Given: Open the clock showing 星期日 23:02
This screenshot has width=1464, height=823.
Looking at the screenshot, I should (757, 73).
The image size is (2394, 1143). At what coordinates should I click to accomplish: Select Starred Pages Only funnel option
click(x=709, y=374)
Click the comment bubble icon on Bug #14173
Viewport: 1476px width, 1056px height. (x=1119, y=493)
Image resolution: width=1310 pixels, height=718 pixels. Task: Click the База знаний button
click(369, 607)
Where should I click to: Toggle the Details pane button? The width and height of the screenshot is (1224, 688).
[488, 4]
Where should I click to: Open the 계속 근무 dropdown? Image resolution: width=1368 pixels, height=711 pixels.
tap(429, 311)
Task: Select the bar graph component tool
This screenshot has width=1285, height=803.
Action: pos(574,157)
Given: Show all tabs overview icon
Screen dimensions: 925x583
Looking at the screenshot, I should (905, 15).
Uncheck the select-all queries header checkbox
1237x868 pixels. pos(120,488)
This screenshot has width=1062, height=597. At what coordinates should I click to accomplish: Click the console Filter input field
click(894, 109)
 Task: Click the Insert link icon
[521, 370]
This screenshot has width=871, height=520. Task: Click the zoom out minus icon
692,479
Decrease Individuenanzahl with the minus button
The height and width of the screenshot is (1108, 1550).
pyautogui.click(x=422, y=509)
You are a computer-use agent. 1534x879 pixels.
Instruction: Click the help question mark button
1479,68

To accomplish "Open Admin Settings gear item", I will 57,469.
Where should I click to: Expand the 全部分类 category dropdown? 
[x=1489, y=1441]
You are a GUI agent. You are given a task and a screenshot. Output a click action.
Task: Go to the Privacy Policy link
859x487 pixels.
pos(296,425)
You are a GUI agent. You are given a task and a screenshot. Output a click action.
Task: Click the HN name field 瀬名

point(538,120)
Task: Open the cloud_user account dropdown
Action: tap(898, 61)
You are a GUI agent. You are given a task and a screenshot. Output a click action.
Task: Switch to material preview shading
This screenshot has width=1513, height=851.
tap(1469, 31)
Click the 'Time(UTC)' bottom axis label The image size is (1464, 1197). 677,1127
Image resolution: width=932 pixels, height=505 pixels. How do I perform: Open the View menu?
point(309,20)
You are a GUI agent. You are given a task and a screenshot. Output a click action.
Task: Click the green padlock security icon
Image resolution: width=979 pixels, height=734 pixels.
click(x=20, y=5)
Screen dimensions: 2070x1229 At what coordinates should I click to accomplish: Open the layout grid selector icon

+--

*THE PROBLEM*: Copy exactly the lines from the one containing "This screenshot has width=1513, height=851." through the last line of the records, both included, and nothing else.

*SOLUTION TO THE EXERCISE*:
This screenshot has width=1513, height=851.
tap(1469, 31)
Click the 'Time(UTC)' bottom axis label The image size is (1464, 1197). 677,1127
Image resolution: width=932 pixels, height=505 pixels. How do I perform: Open the View menu?
point(309,20)
You are a GUI agent. You are given a task and a screenshot. Output a click action.
Task: Click the green padlock security icon
Image resolution: width=979 pixels, height=734 pixels.
click(x=20, y=5)
Screen dimensions: 2070x1229 At what coordinates should I click to accomplish: Open the layout grid selector icon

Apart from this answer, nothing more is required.